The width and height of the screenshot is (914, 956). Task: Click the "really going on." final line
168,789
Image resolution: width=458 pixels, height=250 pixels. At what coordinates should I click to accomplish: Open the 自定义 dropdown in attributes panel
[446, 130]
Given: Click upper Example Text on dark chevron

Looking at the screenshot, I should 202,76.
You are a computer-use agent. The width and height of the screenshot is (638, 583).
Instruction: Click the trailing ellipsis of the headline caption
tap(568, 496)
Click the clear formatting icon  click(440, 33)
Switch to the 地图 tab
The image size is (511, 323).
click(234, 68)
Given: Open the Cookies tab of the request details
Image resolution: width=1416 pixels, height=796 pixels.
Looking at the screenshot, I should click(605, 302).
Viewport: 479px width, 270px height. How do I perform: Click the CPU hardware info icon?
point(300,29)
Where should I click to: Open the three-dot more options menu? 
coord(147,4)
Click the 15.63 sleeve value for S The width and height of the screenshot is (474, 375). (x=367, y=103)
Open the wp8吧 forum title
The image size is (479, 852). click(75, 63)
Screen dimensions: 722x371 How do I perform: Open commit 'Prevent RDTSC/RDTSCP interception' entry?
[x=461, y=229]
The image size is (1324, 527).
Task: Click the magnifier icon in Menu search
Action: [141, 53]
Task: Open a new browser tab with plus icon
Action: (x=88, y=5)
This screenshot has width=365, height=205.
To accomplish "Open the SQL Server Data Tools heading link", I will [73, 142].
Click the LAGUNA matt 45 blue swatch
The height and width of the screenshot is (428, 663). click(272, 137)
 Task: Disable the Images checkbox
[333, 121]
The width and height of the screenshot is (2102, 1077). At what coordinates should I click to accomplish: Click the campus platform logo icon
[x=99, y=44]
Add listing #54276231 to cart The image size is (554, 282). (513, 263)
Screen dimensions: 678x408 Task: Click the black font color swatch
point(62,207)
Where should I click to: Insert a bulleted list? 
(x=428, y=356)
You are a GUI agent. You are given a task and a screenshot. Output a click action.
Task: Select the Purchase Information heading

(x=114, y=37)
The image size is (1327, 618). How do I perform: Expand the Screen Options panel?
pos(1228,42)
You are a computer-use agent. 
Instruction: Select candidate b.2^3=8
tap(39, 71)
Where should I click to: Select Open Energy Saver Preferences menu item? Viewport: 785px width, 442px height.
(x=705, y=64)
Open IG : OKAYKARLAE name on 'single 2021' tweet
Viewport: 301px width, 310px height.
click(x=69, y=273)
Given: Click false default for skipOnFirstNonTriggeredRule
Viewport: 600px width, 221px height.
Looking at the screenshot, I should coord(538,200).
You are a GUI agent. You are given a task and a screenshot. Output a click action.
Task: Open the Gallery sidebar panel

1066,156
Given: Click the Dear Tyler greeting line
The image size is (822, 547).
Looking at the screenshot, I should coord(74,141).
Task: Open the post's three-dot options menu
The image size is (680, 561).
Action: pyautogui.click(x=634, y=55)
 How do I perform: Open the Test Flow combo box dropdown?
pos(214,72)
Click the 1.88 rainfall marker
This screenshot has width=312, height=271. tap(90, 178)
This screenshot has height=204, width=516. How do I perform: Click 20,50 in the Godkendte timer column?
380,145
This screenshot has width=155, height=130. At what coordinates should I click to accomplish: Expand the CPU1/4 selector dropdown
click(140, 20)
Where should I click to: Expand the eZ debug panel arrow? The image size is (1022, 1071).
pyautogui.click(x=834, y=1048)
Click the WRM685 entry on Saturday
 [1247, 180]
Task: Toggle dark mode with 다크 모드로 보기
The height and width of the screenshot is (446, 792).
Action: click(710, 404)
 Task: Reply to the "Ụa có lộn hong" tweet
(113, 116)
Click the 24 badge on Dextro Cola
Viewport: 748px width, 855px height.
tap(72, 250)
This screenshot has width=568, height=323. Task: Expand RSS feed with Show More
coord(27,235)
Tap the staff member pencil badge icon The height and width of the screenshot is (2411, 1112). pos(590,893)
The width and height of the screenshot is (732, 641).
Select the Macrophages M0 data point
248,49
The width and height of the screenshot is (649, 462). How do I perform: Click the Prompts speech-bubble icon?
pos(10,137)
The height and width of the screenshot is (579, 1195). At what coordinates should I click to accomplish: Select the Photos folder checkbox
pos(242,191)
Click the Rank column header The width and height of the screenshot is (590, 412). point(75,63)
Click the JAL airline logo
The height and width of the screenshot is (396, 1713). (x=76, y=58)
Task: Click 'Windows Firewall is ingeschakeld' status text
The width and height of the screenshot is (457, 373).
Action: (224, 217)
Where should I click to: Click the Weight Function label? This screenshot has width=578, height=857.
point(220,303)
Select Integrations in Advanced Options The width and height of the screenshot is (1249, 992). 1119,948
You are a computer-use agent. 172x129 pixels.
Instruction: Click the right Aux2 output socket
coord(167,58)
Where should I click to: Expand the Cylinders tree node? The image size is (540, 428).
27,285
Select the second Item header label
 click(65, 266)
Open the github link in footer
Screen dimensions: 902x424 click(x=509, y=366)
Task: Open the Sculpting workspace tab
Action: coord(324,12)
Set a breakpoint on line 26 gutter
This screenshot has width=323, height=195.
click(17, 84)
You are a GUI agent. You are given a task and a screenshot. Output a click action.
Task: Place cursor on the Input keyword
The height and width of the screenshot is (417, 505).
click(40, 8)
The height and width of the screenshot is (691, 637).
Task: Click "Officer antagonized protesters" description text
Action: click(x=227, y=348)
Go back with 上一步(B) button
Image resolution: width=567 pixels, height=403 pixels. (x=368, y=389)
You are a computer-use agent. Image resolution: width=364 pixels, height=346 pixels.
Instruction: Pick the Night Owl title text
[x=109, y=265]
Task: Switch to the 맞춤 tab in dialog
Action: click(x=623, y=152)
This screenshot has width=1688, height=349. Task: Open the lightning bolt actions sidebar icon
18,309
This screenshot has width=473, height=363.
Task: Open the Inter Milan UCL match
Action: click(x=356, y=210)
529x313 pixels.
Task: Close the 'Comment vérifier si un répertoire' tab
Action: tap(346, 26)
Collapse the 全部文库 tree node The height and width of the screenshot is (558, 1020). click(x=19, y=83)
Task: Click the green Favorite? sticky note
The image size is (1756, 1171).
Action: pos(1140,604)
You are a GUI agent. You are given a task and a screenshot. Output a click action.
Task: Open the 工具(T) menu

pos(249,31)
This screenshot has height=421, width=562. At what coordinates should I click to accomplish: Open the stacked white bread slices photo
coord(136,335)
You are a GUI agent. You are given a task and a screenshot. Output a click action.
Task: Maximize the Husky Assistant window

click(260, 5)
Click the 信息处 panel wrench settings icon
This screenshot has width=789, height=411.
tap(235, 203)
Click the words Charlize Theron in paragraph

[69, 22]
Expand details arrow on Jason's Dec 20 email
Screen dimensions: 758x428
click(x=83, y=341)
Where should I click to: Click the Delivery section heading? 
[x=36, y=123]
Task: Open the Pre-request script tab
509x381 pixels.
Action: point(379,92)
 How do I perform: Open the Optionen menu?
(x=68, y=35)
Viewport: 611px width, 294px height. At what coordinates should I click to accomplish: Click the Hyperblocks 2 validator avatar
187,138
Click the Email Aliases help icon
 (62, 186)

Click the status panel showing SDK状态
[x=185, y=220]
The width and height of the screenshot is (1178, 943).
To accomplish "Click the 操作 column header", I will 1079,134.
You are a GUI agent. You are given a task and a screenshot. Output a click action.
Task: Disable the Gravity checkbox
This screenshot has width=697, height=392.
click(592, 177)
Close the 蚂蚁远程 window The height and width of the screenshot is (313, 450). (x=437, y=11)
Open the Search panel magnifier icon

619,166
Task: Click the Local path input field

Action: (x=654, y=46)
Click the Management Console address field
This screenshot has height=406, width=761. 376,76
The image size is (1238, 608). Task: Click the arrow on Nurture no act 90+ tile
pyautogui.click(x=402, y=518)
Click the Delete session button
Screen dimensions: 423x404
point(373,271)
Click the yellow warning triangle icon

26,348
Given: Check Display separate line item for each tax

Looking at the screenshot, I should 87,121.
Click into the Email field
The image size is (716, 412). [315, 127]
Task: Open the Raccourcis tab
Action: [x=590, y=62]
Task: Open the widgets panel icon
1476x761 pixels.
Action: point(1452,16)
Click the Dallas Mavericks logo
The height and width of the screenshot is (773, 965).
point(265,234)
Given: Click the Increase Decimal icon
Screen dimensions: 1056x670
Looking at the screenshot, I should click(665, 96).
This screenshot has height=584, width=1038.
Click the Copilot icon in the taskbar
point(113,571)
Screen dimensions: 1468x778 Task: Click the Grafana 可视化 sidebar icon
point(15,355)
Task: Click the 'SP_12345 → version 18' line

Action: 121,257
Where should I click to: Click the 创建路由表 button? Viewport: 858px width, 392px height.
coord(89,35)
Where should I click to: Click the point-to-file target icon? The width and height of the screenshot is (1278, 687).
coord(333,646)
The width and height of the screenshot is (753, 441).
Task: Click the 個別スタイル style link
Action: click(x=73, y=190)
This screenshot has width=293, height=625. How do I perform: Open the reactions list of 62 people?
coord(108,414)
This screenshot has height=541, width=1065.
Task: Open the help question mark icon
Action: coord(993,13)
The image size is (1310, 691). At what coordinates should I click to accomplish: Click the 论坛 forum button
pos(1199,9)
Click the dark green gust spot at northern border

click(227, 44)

......

**Given problem**
Pull out each line of the data above that contains the string "column". Case counts.

**Response**
This screenshot has height=204, width=516. How do I perform: Click 20,50 in the Godkendte timer column?
Click the Rank column header The width and height of the screenshot is (590, 412). point(75,63)
To accomplish "Click the 操作 column header", I will 1079,134.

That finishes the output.